I also urge you to pay attention to the fact that share repurchases are causing a negative outcome of capital outflow and undercapitalization. Since share repurchases do not provide shareholders with returns, I hope you will scale down or terminate this exercise and use the savings for a dividend increase instead.
Questioner No. 7
Q1 I have a question about your rate plans, something that I have not been able to figure out for some time. Occasionally, I see articles reporting the complaints raised by the regulator about the unfairness of mobile rate plans. Previously, when the mobile service charges were more expensive, I was able to get a new handset for free when I upgraded to a new phone.

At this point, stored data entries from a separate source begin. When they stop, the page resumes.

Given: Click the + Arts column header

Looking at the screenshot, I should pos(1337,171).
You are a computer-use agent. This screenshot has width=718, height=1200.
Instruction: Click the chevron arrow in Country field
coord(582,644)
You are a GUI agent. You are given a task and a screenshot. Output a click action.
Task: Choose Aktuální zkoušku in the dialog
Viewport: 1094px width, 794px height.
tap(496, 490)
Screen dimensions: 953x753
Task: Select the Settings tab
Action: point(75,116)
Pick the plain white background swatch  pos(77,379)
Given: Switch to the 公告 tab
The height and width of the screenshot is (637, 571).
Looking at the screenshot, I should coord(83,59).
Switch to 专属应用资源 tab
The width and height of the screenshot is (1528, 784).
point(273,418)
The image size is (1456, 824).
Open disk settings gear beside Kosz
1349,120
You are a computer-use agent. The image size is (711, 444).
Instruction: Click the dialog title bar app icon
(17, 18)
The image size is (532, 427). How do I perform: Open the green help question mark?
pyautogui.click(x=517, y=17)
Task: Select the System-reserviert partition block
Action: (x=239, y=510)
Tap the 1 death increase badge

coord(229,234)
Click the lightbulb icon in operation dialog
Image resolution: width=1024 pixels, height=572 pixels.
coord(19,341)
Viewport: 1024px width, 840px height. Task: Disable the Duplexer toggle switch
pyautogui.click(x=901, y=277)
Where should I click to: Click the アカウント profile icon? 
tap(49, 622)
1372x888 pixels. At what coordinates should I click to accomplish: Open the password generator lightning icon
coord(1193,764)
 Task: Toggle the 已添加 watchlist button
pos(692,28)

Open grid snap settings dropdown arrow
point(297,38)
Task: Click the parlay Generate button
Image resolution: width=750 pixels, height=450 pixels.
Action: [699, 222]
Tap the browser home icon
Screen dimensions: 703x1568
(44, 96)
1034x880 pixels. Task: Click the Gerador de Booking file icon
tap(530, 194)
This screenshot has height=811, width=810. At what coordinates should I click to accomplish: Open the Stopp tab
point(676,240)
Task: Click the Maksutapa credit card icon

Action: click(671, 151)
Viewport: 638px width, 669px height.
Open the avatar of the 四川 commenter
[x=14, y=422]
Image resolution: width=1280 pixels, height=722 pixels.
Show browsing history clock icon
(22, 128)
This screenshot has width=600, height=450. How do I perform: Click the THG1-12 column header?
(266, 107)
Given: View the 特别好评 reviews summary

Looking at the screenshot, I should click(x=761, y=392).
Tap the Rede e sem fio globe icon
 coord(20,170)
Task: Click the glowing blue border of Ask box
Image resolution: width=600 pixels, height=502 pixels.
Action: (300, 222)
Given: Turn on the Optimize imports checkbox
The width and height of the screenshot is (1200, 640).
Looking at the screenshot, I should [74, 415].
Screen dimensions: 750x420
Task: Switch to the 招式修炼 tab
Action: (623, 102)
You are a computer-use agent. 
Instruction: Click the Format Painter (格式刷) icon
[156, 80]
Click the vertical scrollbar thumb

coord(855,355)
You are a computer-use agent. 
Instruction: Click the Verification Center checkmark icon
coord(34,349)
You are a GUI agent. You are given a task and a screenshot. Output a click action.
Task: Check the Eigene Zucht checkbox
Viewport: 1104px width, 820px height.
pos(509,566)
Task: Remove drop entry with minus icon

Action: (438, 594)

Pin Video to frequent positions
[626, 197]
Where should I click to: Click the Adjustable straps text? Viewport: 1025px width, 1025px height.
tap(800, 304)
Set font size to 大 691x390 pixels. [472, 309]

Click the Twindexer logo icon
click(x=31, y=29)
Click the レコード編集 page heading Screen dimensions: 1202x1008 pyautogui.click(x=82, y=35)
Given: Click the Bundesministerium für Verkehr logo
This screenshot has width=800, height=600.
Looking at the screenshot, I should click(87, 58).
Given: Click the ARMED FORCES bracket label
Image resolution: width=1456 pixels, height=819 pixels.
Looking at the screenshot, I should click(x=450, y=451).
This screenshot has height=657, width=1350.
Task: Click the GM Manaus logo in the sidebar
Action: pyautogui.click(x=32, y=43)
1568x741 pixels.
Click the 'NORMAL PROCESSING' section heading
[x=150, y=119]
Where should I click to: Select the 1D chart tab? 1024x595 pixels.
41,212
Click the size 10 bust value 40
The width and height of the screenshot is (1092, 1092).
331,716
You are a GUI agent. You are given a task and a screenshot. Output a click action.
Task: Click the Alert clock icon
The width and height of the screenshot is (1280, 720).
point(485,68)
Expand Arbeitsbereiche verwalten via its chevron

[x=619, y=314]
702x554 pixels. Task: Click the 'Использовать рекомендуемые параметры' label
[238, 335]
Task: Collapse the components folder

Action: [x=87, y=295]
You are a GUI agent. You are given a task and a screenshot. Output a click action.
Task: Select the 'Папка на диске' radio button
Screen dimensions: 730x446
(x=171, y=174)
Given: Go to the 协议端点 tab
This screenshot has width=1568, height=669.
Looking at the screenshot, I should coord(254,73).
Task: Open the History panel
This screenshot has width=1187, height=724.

Now that the rates have been lowered, I guess you are encouraging people who possess loyalty points to use them, or people who do not spend a large amount of monthly communication charges to pay the full price, upon the replacement to a new model. But I still believe people who frequently switch carriers receive more benefits even under the current scheme.
As a shareholder, I want many more users to sign up for your service. Please share with us your future policy regarding this matter.
Speaking about myself, I am currently using “FOMA” (3G) service, but I am aware that “FOMA” service will eventually be terminated. Because I thought “it was about time to switch to a new phone,” I made an inquiry. It seemed that staff was not sufficiently prepared for my question, and I was informed that I must “pay” for the replacement. If I can no longer use my existing phone due to a change of communication system, you must employ measures to support your customers from early on. I basically believe retention of the existing customer base is the most fundamental and important challenge for the Company. I am sure that a certain number of carrier hoppers will continue to switch between carriers, so please explain how you plan to solidify the remaining base of customers.
Questioner No. 8
Q1 Regarding the interconnection charges for MVNOs, as you may be aware, your rates, which used to be the lowest of all operators, will now become one of the highest for the three years starting FY2020 as a result of the introduction of future cost method. I would like to ask the following question relating to this topic.
Due to this change, MVNOs who previously used your network may switch to other network operators. Also, the highest interconnection rate implies that you have the highest cost of service, and therefore making the least efficient use of capital expenditures. Can you provide us with your views and prospects about this issue?